A case report and literature review of severe anti-NMDAR encephalitis with predominant caudate nucleus involvement in a child

Background: Anti-N-methyl-D-aspartate receptor (NMDAR) encephalitis is an autoimmune encephalitis with diverse imaging manifestations. Isolated involvement of the caudate nucleus is rare and can be easily misdiagnosed, especially in the early stages when inflammatory symptoms are not apparent. This report describes a pediatric case of severe anti-NMDAR encephalitis with predominant involvement of the caudate nucleus. Case presentation: A 15-year-old male initially presented with stroke-like episodes, misdiagnosed as cerebral infarction. Subsequently, he developed seizures, recurrent low-grade fever, psychiatric symptoms, involuntary orofacial movements, autonomic dysfunction, loss of speech, and inability to perform activities of daily living. Brain MRI revealed a lesion in the left caudate nucleus. The diagnosis was confirmed by positive serum and cerebrospinal fluid anti-NMDAR IgG antibodies. Targeted positron emission tomography (PET) using ¹⁸ F-fluorodeoxyglucose ( ¹⁸ F-FDG) and the ¹⁸ F-DPA-714 tracer for the 18kDa translocator protein (TSPO) identified a core inflammatory area and extensive regions of neuronal dysfunction.

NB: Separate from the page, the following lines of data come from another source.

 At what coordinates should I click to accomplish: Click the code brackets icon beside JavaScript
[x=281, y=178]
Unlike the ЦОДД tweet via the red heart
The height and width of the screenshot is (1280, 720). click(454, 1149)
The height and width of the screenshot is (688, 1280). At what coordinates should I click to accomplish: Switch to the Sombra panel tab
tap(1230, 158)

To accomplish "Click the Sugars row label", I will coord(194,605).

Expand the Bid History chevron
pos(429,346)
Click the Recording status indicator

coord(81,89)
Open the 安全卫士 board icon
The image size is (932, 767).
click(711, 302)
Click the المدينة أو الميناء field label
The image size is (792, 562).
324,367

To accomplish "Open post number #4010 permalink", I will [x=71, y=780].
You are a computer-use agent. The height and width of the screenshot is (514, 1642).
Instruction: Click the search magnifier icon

The patient's condition gradually improved following immunotherapy and symptomatic treatment. Conclusion: This case provides valuable insights into the pathogenesis of anti-NMDAR encephalitis, particularly its selective involvement of specific brain regions such as the caudate nucleus. The unique imaging features compel us to explore mechanisms beyond the traditional model of direct antibody-mediated pathogenicity.